2. Keep an Updated Resume & Portfolio
This was one of my April goals and it’s amazing to me how often I forget about the projects I worked on last month, or even last week. I keep a document filled with all of the possible things I have done (in college, in my career, extracurricular), and then come time for job searching, I can pick and choose different skills or job responsibilities that I’ve handled tailored to whatever I am applying for.

3. Develop & Maintain Relationships
I hate the word “networking” but it’s brought up so much for a reason. If I was going to hire someone to work underneath me, I would really prefer someone that I’ve met and can get a feel for their character, rather than sorting through a stack of well-qualified resumes. I have a list of all kinds of professional and non-professional contact information for just this reason (well that and because I genuinely care about most of them).

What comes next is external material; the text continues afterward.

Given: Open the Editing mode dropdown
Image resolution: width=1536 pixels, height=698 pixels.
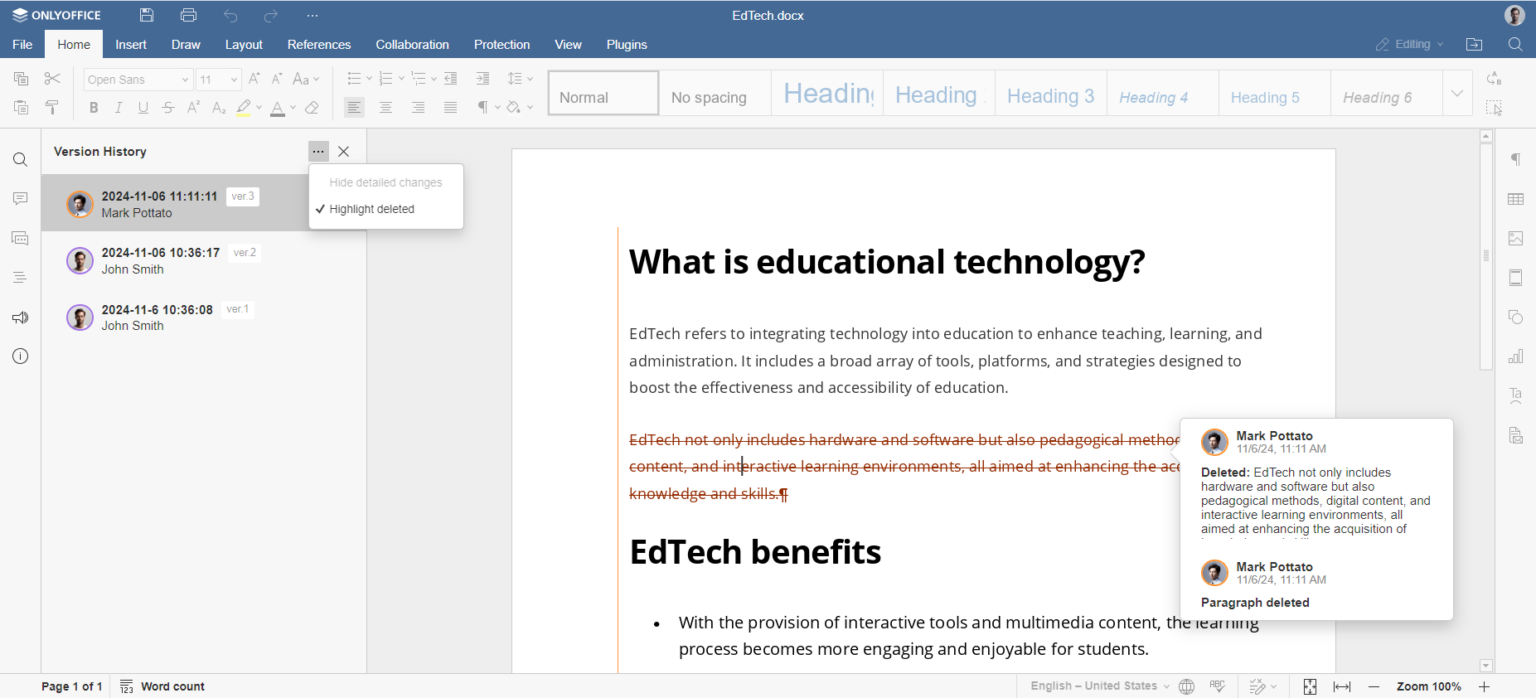Looking at the screenshot, I should coord(1410,44).
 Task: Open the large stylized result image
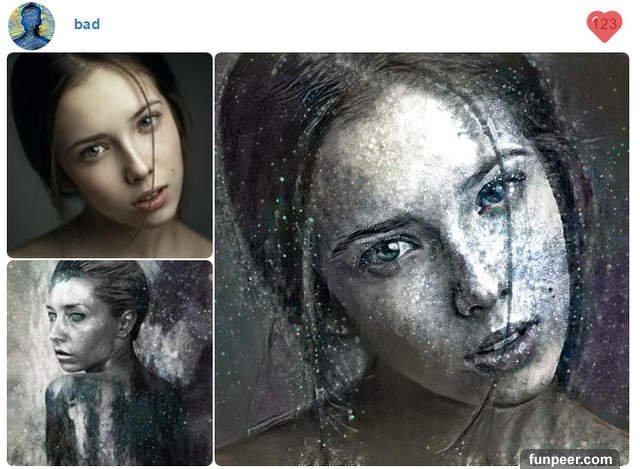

When the time comes to change or move jobs, I hope that the people I’ve met in this job and former jobs will be a huge help in offering advice, networking, and even serving as a reference.

4. Learn New Things
When things are slow at work, I usually ask my other slammed co-workers what kinds of things I can do to help. I ended up learning HTML coding that way, something that is not at all in my job description. I also sign up for Webinars whenever there is one related to my field because the more I learn, the better marketable I become.

5. Remember to Follow My Dreams
(I know, so cheesy.) Sometimes my dreams are fuzzy and I lose focus on what exactly I want to become, but I need to remember that at the end of the day, a job is just a job. I never want to feel trapped with my position and want to have the freedom to explore new opportunities.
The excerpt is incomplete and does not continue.